◆ EXERCISE DETAILS ◆
Print nothing but the lines below starting at the line that holds "869x677 pixels." and ending at the line that holds "Open the 18:00 time dropdown", including both, each exactly as written.

** TASK INPUT follows **

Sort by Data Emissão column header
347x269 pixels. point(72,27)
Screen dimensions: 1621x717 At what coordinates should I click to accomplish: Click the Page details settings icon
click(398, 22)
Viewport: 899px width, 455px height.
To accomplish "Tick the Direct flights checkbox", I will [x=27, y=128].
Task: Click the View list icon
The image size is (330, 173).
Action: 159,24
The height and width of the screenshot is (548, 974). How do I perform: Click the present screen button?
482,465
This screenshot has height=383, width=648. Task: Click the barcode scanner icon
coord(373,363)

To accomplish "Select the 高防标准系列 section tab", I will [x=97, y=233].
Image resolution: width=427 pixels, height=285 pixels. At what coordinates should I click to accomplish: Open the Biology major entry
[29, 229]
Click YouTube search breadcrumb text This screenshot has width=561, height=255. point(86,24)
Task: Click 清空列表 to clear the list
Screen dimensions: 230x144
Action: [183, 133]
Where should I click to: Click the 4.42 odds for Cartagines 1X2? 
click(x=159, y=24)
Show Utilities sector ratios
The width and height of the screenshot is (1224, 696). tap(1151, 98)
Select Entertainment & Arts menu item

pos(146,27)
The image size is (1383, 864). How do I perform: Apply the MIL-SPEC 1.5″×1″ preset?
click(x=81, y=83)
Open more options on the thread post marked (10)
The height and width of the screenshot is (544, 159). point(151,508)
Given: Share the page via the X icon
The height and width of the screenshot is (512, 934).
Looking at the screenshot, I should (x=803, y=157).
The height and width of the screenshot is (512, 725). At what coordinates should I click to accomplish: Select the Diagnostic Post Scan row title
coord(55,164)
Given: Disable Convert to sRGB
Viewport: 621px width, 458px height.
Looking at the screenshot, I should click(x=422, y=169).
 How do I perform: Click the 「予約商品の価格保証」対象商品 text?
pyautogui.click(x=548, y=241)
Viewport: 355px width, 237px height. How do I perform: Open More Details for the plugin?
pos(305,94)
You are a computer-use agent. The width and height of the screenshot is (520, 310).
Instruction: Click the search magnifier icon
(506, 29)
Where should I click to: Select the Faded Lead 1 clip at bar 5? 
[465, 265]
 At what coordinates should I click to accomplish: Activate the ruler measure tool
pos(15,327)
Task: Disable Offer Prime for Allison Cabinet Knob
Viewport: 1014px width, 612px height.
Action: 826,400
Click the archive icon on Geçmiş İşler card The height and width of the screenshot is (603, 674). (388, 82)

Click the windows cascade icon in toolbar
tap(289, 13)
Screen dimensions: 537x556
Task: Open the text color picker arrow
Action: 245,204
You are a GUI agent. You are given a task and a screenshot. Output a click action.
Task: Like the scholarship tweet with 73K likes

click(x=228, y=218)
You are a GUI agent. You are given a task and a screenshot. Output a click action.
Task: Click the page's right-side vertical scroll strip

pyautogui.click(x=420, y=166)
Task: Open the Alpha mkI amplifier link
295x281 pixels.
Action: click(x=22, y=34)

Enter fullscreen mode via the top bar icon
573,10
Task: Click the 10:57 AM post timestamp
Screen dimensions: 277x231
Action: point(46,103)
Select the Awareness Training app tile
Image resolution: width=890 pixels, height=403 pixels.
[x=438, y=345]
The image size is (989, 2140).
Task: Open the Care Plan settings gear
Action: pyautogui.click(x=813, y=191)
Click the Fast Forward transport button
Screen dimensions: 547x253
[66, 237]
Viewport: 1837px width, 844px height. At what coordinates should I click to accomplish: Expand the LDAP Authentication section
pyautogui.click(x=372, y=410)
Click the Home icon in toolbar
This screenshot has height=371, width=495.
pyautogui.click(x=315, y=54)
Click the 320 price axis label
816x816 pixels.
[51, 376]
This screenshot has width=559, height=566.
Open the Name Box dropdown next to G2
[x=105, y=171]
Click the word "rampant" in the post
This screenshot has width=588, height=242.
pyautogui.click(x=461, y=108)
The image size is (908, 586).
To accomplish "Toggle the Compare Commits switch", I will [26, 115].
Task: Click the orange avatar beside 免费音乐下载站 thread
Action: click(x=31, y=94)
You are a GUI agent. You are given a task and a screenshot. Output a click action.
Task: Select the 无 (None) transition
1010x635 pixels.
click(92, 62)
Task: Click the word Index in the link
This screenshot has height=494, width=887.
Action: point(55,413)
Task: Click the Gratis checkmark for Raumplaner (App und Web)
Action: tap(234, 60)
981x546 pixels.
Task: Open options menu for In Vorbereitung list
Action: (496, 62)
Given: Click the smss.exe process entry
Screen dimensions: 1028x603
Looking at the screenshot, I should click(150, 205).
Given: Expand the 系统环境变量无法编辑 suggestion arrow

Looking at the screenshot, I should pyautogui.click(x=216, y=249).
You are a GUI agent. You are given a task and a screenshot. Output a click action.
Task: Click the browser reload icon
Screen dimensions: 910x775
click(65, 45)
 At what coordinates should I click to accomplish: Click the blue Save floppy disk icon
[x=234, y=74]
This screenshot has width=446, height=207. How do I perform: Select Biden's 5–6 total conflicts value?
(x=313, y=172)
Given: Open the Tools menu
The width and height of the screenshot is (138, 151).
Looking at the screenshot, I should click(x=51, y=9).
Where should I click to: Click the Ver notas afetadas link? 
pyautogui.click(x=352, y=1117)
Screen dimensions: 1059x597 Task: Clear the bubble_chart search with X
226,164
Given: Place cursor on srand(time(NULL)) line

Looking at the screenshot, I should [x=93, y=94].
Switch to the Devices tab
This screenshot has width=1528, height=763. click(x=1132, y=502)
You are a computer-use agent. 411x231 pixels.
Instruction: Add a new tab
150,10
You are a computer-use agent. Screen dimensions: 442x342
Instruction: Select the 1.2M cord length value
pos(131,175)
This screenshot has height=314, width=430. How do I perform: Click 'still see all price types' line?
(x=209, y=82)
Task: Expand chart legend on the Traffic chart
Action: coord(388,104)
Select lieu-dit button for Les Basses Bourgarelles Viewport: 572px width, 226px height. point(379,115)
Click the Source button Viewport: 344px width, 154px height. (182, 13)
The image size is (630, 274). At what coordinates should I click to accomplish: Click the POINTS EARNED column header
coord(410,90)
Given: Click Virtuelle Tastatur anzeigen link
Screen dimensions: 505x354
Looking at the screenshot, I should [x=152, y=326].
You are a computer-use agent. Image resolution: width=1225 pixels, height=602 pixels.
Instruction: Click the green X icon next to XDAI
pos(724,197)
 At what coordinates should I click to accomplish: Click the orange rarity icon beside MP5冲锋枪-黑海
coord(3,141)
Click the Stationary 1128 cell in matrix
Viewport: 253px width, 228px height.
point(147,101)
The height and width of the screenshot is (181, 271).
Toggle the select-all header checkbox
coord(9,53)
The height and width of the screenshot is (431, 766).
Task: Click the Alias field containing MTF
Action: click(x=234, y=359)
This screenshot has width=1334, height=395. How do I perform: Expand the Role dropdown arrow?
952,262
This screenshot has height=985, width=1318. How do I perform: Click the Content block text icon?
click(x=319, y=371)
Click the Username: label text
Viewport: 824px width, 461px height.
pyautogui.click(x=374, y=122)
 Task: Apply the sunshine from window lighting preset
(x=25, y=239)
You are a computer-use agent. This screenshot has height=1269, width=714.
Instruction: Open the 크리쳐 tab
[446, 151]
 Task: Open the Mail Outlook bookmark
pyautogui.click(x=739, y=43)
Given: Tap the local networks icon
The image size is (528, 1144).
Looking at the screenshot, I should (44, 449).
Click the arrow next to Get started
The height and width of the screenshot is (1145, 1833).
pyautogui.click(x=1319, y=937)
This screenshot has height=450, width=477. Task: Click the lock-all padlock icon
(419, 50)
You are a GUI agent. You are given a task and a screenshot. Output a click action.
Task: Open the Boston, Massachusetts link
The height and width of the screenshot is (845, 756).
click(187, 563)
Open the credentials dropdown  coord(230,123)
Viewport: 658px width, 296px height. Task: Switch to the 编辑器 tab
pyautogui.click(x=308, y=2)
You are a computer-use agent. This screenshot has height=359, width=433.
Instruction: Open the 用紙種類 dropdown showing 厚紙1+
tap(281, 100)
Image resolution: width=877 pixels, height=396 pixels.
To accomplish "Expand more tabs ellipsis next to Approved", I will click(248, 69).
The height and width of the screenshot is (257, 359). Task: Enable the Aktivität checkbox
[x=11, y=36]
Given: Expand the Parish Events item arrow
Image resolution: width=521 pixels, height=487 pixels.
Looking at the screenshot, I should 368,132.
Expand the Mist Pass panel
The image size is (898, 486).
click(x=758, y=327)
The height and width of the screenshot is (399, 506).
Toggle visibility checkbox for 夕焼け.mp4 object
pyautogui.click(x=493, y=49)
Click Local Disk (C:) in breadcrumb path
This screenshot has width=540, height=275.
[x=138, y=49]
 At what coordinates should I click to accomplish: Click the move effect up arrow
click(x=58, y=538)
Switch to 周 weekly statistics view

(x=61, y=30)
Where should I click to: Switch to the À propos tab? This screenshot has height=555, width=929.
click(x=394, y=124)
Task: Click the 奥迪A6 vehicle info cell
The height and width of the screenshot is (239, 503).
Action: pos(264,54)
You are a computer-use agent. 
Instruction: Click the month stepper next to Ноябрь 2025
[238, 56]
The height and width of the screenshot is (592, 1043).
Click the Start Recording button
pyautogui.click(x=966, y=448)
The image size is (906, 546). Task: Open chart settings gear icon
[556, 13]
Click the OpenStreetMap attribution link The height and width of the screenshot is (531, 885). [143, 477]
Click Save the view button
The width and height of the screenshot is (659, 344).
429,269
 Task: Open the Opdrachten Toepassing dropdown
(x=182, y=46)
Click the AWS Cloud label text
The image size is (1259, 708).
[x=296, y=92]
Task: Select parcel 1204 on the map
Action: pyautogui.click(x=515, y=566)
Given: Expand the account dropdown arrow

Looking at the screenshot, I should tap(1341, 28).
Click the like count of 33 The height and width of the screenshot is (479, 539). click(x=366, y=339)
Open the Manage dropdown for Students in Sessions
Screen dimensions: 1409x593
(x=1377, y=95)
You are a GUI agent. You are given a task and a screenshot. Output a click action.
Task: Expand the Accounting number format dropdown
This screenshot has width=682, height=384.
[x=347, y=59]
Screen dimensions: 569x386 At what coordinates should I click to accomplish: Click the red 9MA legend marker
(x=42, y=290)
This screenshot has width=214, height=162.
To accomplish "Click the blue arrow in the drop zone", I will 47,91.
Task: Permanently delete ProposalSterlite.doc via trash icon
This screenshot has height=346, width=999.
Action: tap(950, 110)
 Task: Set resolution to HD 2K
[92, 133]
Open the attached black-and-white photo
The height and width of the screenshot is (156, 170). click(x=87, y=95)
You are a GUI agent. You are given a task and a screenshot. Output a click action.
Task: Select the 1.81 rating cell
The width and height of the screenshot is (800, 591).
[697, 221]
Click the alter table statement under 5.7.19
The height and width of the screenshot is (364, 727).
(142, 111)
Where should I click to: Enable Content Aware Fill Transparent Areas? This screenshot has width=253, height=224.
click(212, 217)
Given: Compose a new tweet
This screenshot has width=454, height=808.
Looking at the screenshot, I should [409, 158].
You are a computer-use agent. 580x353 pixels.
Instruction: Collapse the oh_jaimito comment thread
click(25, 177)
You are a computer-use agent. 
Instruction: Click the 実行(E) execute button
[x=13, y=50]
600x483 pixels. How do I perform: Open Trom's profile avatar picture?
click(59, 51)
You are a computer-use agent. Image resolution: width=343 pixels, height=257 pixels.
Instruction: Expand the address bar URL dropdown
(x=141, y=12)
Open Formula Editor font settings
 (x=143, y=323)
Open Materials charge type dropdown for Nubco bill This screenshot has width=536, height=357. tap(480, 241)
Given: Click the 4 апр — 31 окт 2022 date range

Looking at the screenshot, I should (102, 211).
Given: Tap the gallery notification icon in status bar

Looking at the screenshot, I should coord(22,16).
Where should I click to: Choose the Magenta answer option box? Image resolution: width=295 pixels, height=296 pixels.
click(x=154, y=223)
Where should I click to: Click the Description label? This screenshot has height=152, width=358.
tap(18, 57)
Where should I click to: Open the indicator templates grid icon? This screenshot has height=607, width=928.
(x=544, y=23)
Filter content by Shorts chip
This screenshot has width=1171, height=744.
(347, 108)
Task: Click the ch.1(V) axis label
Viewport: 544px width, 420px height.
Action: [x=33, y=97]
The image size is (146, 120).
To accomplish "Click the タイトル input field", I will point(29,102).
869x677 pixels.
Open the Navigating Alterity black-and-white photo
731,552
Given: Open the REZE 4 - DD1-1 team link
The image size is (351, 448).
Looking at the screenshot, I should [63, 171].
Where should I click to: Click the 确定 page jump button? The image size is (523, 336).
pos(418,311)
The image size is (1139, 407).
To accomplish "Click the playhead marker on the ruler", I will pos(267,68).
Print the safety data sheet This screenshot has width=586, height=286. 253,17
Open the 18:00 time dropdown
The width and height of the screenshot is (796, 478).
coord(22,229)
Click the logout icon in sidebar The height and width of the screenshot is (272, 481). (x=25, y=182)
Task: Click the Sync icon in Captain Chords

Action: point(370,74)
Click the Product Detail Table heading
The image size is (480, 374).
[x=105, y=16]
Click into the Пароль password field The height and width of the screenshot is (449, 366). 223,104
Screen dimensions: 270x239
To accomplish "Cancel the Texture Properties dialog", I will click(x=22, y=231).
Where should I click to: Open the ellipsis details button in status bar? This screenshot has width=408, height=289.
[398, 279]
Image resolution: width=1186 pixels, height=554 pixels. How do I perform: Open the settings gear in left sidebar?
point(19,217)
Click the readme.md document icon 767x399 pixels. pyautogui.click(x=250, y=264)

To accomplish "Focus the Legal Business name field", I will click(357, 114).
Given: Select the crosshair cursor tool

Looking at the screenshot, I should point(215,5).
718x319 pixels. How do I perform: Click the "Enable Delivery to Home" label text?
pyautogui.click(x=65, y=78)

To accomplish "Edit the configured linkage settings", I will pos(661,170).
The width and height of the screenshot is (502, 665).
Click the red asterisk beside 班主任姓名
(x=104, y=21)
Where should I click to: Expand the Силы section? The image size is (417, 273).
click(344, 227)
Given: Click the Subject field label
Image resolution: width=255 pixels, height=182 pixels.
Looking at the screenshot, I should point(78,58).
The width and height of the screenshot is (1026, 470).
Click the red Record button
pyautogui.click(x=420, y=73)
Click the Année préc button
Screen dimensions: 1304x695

** End of TASK INPUT **

◆ RESPONSE BELOW ◆
869x677 pixels.
Open the Navigating Alterity black-and-white photo
731,552
Given: Open the REZE 4 - DD1-1 team link
The image size is (351, 448).
Looking at the screenshot, I should [63, 171].
Where should I click to: Click the 确定 page jump button? The image size is (523, 336).
pos(418,311)
The image size is (1139, 407).
To accomplish "Click the playhead marker on the ruler", I will pos(267,68).
Print the safety data sheet This screenshot has width=586, height=286. 253,17
Open the 18:00 time dropdown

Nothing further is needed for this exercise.